Remix.run Logo
staplung 2 hours ago

This has been possible with the zlib module since 1997 [EDIT: zlib is from '97. The zdict param wasn't added until 2012]. You even get similar byte count outputs to the example and on my machine, it's about 10x faster to use zlib.

  import zlib

  input_text = b"I ordered three tacos with extra guacamole"

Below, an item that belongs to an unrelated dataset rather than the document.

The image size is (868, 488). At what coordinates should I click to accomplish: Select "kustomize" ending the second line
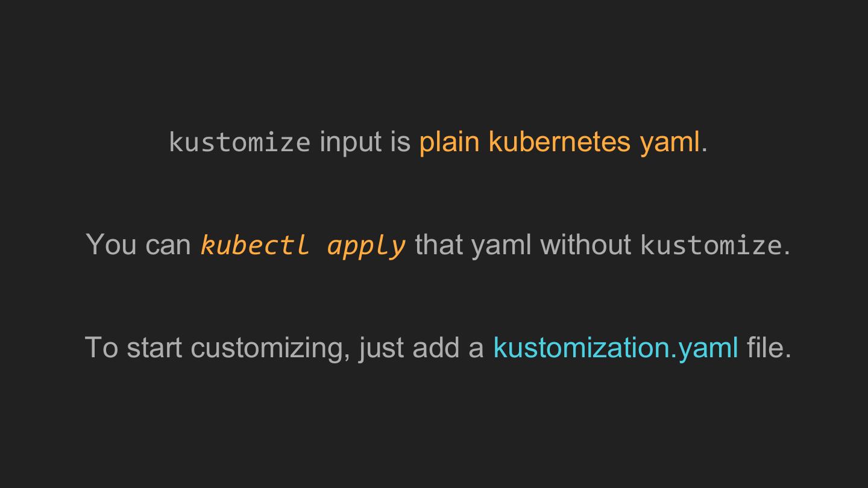click(x=711, y=245)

  tacos = b"taco burrito tortilla salsa guacamole cilantro lime " * 50
  taco_comp = zlib.compressobj(zdict=tacos)
  print(len(taco_comp.compress(input_text) + taco_comp.flush()))
  # prints 41

  padel = b"racket court serve volley smash lob match game set " * 50
  padel_comp = zlib.compressobj(zdict=padel)
  print(len(padel_comp.compress(input_text) +  padel_comp.flush()))
  # prints 54
notpushkin 2 hours ago | parent [-]

True. The post calls out that “you have to recompress the training data for each test document” with zlib (otherwise input_text would taint it), but you can actually call Compress.copy().

zdict was added in Python 3.3, though, so it’s 2012, not 1997. (It might have worked before, just not a part of the official API :-)

staplung 2 hours ago | parent [-]

Ah, okay. Didn't realize that. I used either zlib or gzip long, long ago but never messed with the `zdict` param. Thanks for pointing that out.